The provisions were amended to transpose the EU Markets in Financial Instruments Directive (2004/39/EC, as amended) as well as EU Directive 2006/73/EC.
When a bank trades in securities or other financial instruments, these provisions require that the bank establish, implement and maintain an effective conflicts of interest policy, set out in writing, that is appropriate to its size and organisation and the nature, scale and complexity of its business. The bank must also specify the procedures to be followed and the measures to be adopted in order to manage conflicts of interest.
The managing directors of a bank were fined by the FMA for not having properly implemented effective measures (ie, personal and spatial separation between clients' business and proprietary trading) to prevent conflicts of interest. There were two grounds under which the provisions could possibly be unconstitutional:
The principle of legal certainty requires that the legislature use clearly defined terms, so that all legal subjects are able to recognise clearly a breach of the provisions as an administrative offence.
However, the court mentioned that even if the legislature did not fully meet the expected certainty, the principle would still apply if the terms had determinable content for the affected persons, so that all relevant subjects can adjust their behaviour to the provisions and the administrative authorities can examine the practice of the terms in accordance with the applicable laws. Furthermore, according to its precedents, provisions must be merely adequately determined, taking into account the different areas of life, circumstances and their legal consequences.
In the course of proceedings, the federal government and the FMA both issued official statements claiming that the mentioned provisions were in conformity with the pertinent rulings of the Constitutional Court and would not harm the principles of legal certainty. The court mostly shared the arguments put forward in these statements and ruled that the principle of legal certainty was unharmed.
According to decisions concerning other rules of professional conduct, a penal law that is aimed at a group of specialised professionals is not uncertain if it is in line with the general experience and the rules of conduct for that particular professional group. Therefore, the content of the challenged provisions was in that form determinable, as the affected group had primarily a common perception of the indictable behaviour.
The court ruled that Articles 35(1) to (3) of the Securities Supervision Act target a group which can be assumed to comprehend what is meant by the term 'conflict of interest', as well as under which circumstances such conflicts occur. Furthermore, the affected group should be able to determine which procedures and measures must be adopted in order to prevent conflicts of interest effectively.
Concerning the objections to the technique through which internal policies become binding, the court mentioned that it can be expected that the group can evaluate which procedures and measures are required to manage conflicts of interest, given the size and organisation and the nature, scale and complexity of the business.

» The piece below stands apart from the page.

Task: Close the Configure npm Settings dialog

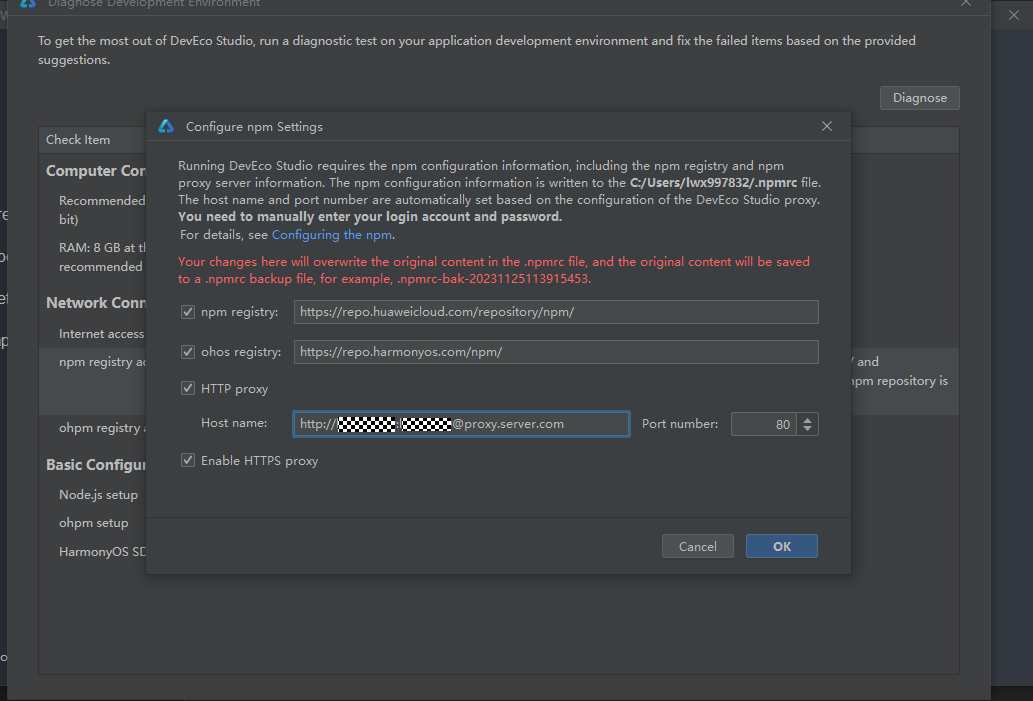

The legislature has consciously decided to leave the decision about the appropriateness with the affected legal entities. Culpability is measured not by the specific internal regulation that the bank has imposed on itself, but by the subset of procedures and measures that are reasonably required to avoid conflicts of interest. Any over-compliance would not be the standard for imposing fines.
Therefore, the statutory provisions do not harm the principle of legal certainty of Article 18 of the Constitution or Article 7 of the European Convention on Human Rights.
Since the concerns of the constitutional conformity of the provisions stated in Articles 35(1) to (3) of the Securities Supervision Act could be dispersed, the proceedings concerning Article 35(4) of the act and Article 2 of the FMA regulation were also to be discontinued, as they would require the aforementioned statutes to be repealed by the Constitutional Court.
For further information on this topic please contact Tibor Fabian at Binder Grösswang Rechtsanwälte GmbH by telephone (+43 1 534 800), fax (+43 1 534 808) or email (email@example.com). The Binder Grösswang Rechtsanwälte GmbH website can be accessed at www.bindergroesswang.at.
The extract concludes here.